This is a delicious veggie side to any hearty meat-centered meal (or pesce-centered). Simple, easy, healthy. Cheap?
- ~1 lb asparagus spears
- olive oil
- 1-2 garlic cloves minced (optional)
- If your oven has a broiler use it, otherwise preheat your oven to 450.
- Wash the asparagus. Cut off the ends by breaking one spear and using it as a guide to cut the whole bunch. If you’ve never done this: hold one spear at each end, and gently pull each end downward until the spear snaps.
- Toss the asparagus with olive oil and garlic. The garlic often burns in the oven–so be wary of that.
- Transfer the asparagus to a cookie sheet and if you can, spread them out. If you aren’t using garlic, forgo the toss and just drizzle olive oil over the asparagus while it’s on the cookie sheet.

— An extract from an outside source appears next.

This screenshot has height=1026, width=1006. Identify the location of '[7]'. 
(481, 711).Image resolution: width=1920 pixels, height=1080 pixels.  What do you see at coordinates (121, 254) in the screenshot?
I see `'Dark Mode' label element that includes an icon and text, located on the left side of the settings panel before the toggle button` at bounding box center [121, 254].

- Cook them for about 15 minutes in the broiler and 20-30 minutes in the oven. Watch them! They’re done when they are a bit wrinkly looking, they will be brown on the bottom. You can turn them over halfway through cook time if you like. While the broiler is the faster method for cooking, the oven yields a better taste (slow cooking rocks!).
What goes best with asparagus?
Many people say fish, but that’s so cliche. It’s good with whatever potatoes are good with: usually meat. It’s also a good side to tomato based dishes, like red rice or pasta, and a nice compliment to spicy food as well.